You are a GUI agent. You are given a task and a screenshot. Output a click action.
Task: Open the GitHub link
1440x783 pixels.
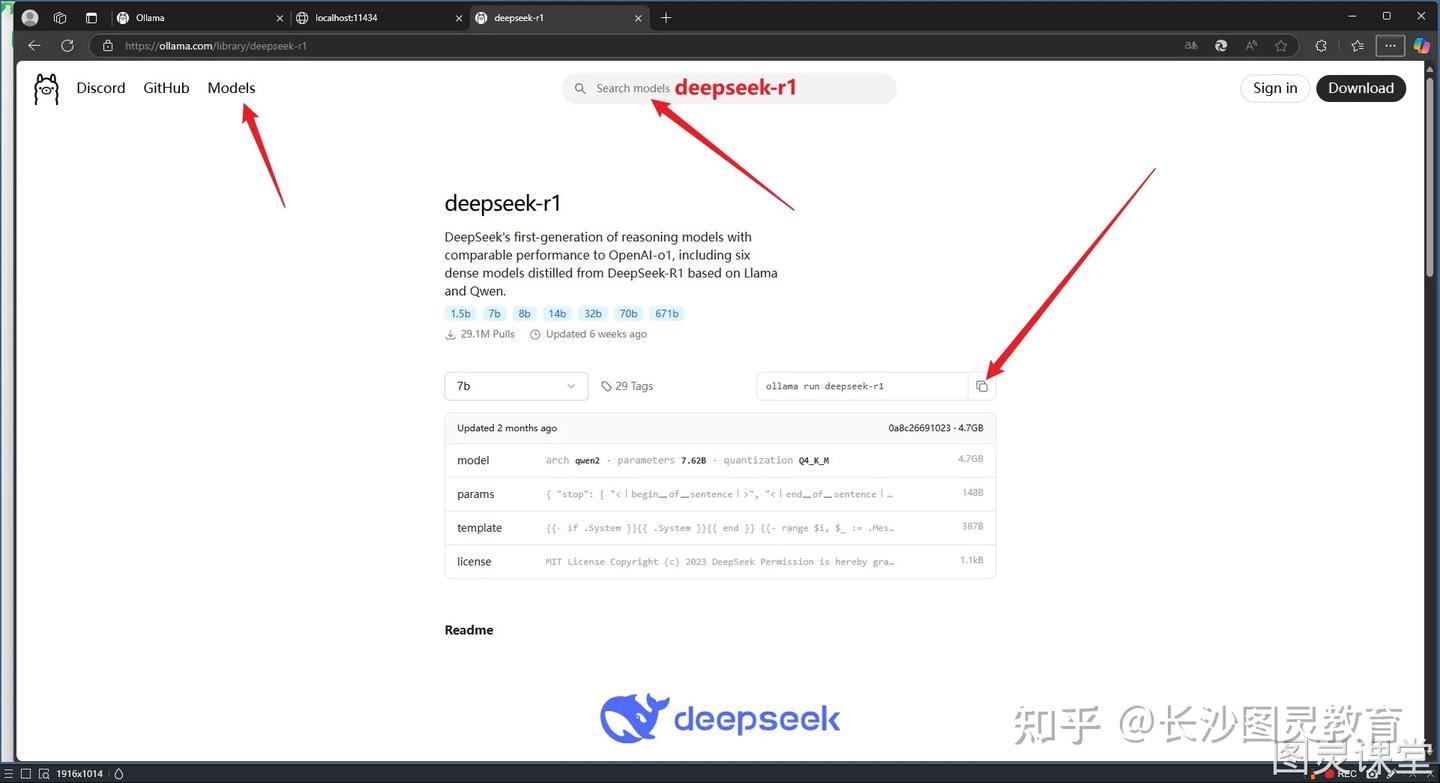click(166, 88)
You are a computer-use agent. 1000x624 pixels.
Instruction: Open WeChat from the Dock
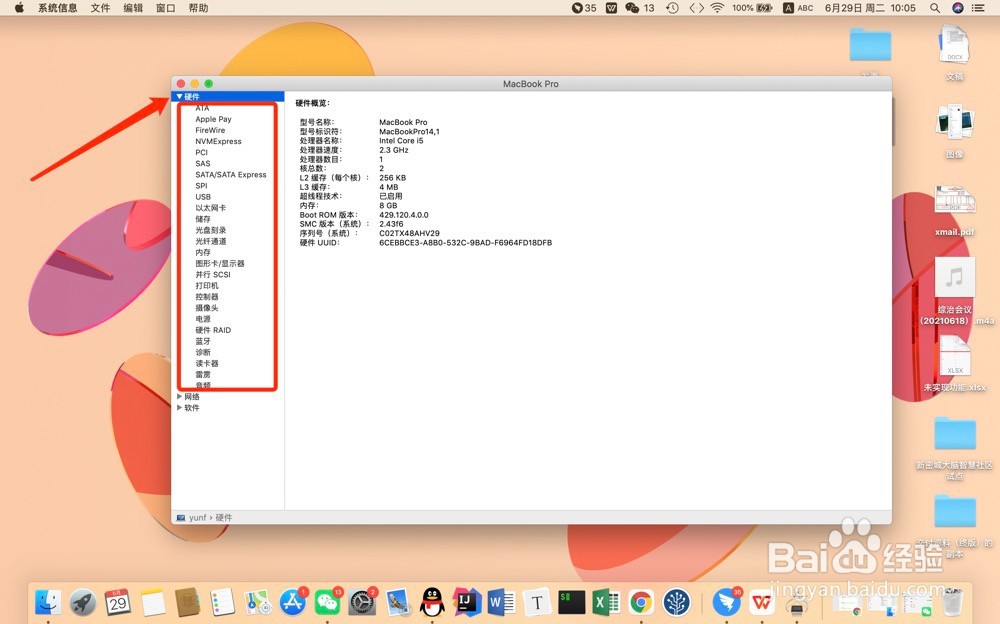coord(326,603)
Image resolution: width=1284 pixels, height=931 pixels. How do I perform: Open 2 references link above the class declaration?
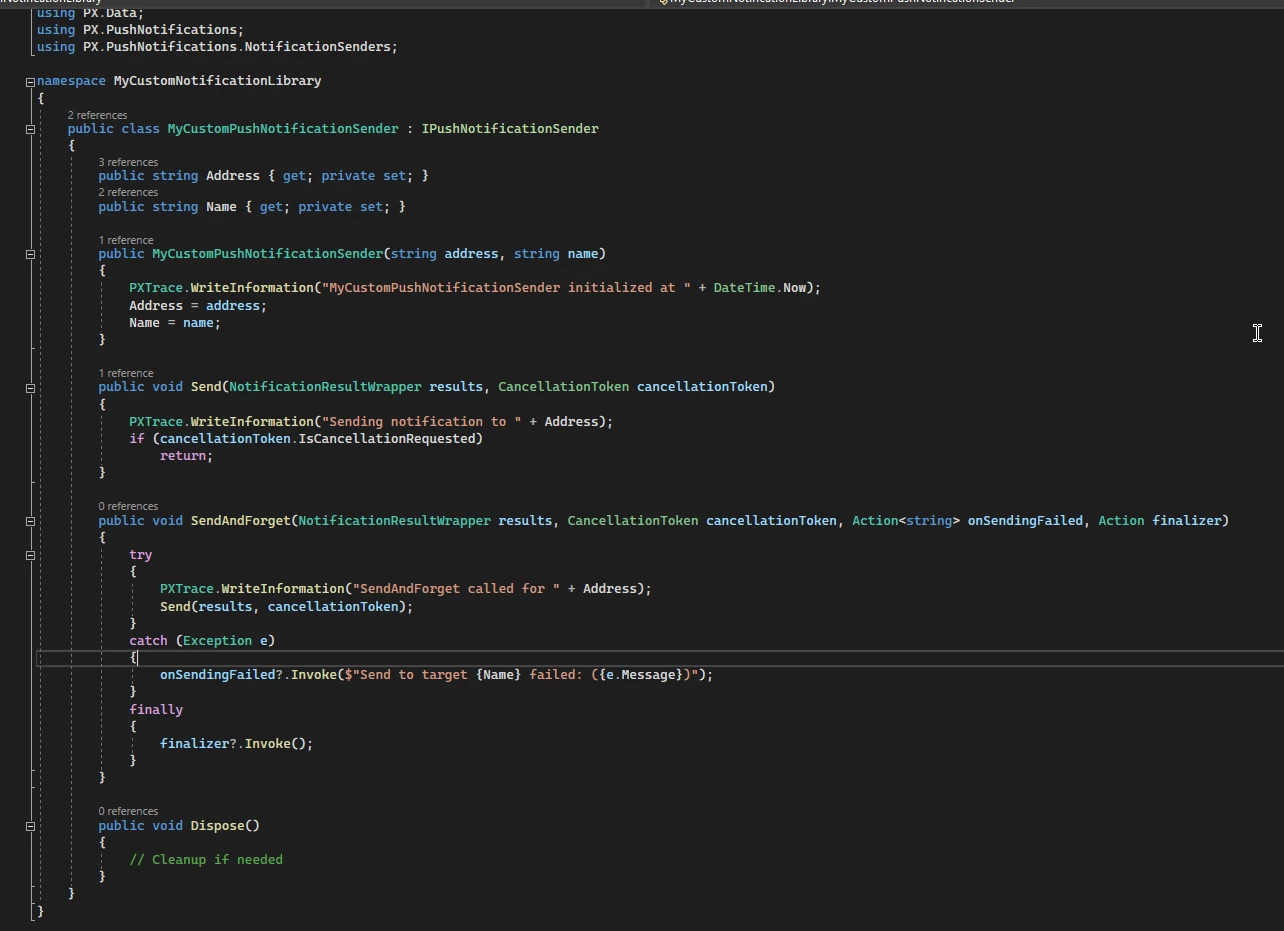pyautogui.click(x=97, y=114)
——————
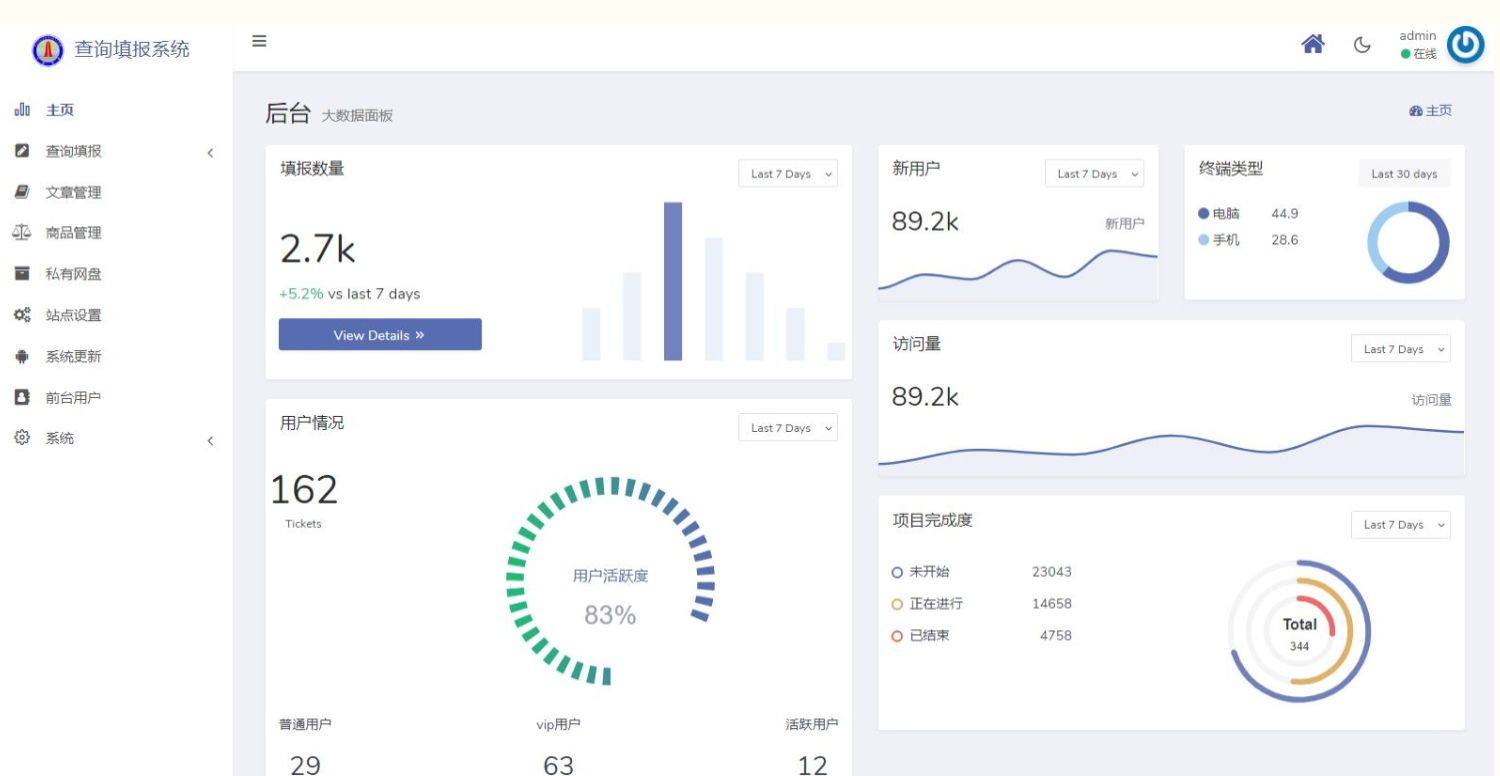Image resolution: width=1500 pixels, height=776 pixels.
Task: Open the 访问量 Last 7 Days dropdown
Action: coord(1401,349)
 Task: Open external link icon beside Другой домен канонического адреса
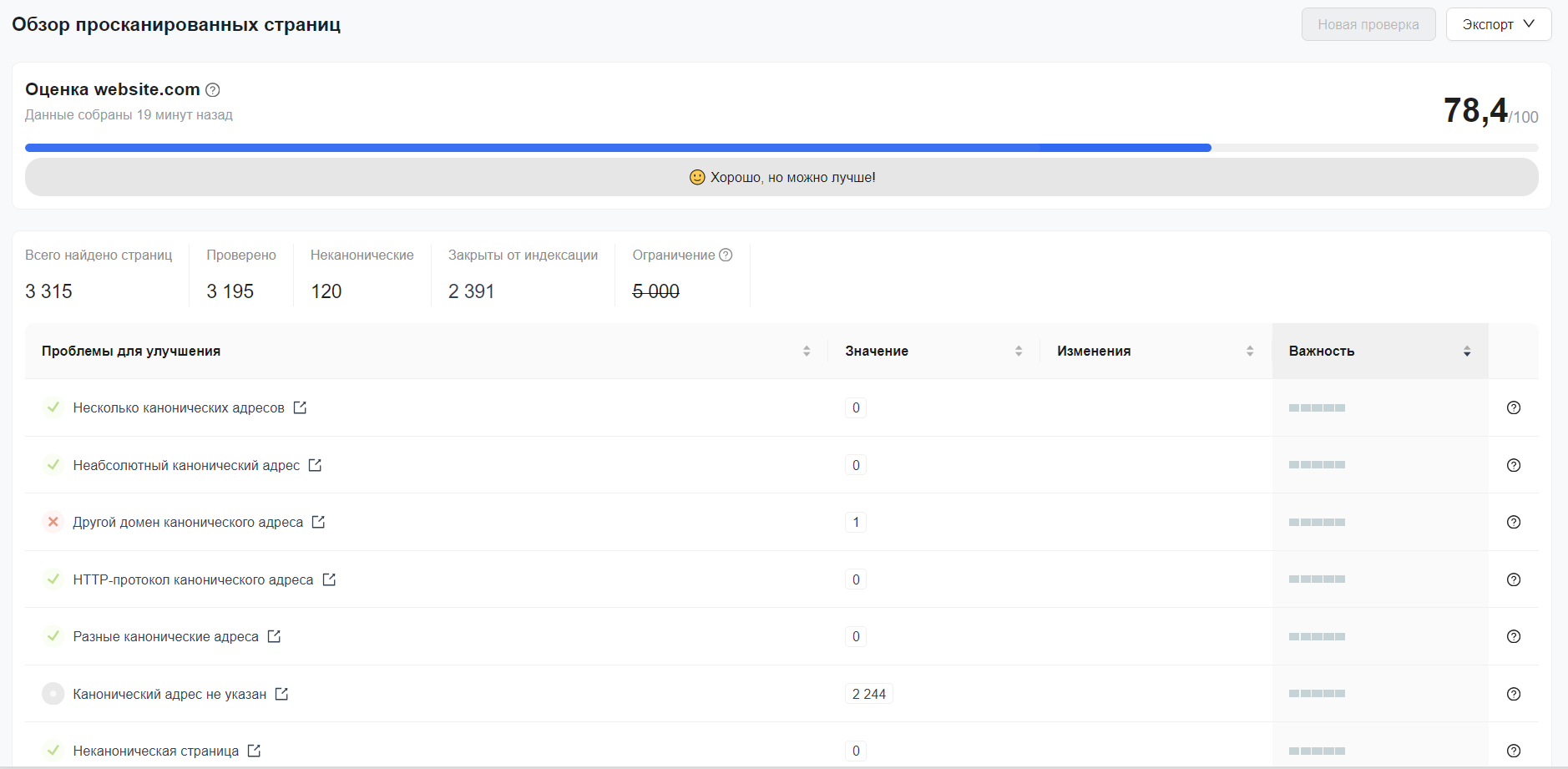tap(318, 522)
——————
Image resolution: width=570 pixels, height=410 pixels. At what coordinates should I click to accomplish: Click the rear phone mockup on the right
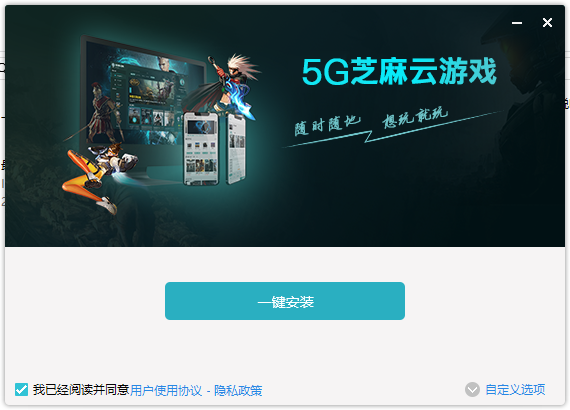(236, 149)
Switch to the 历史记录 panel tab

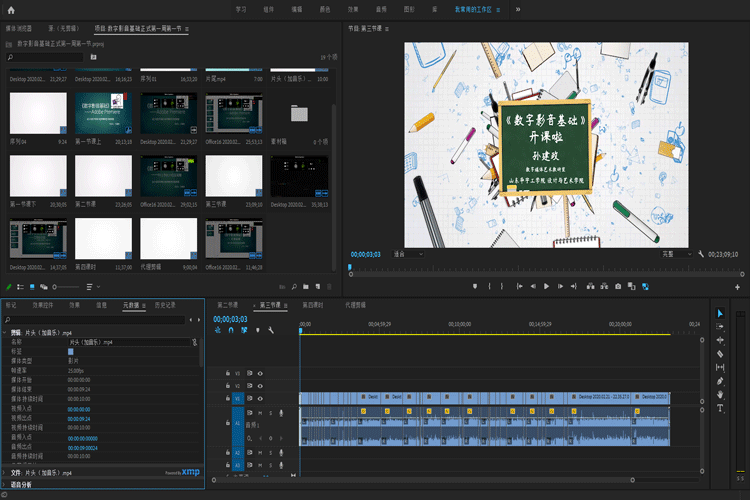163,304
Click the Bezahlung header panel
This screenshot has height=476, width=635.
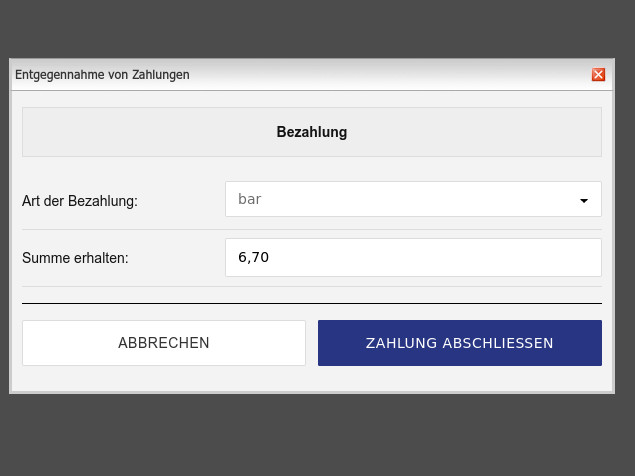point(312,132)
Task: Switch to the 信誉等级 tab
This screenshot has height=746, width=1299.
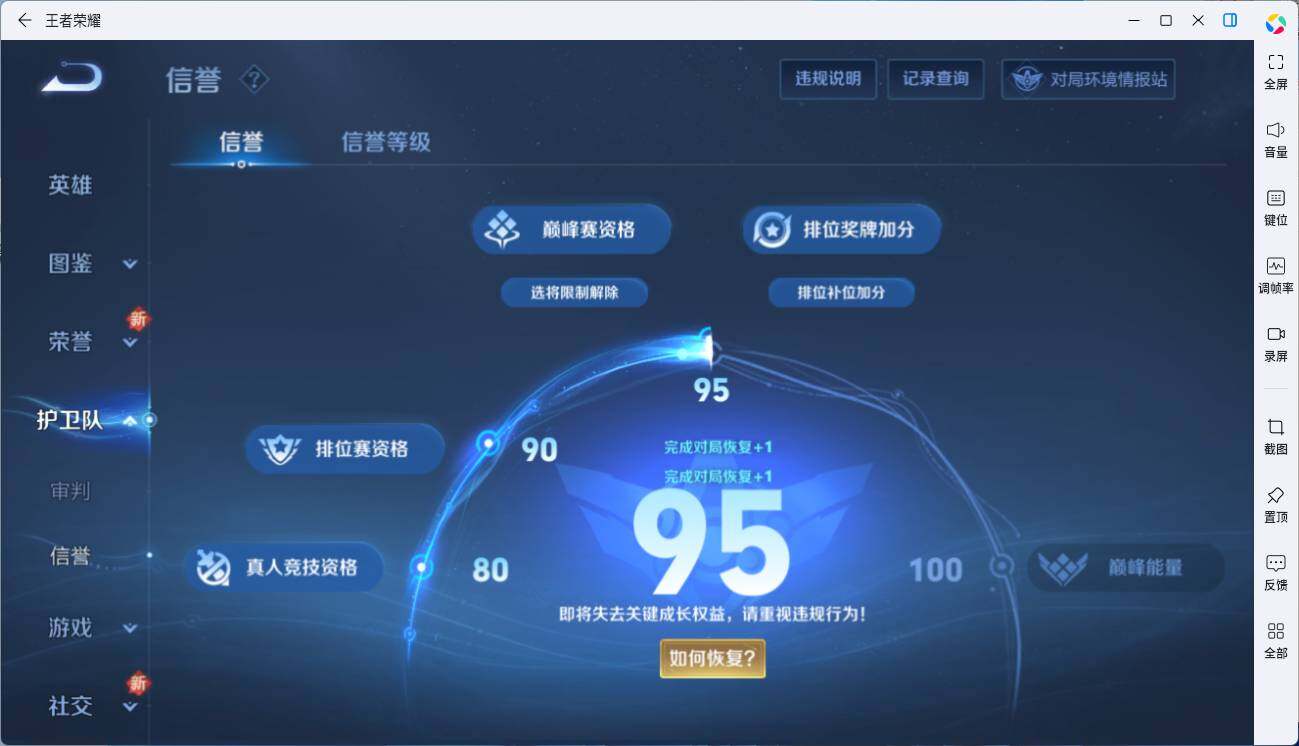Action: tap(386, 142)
——————
## ASSIGNED TASK:
Provide only the number of lines above that contain the word "agent".

## COMPLETED EXERCISE:
2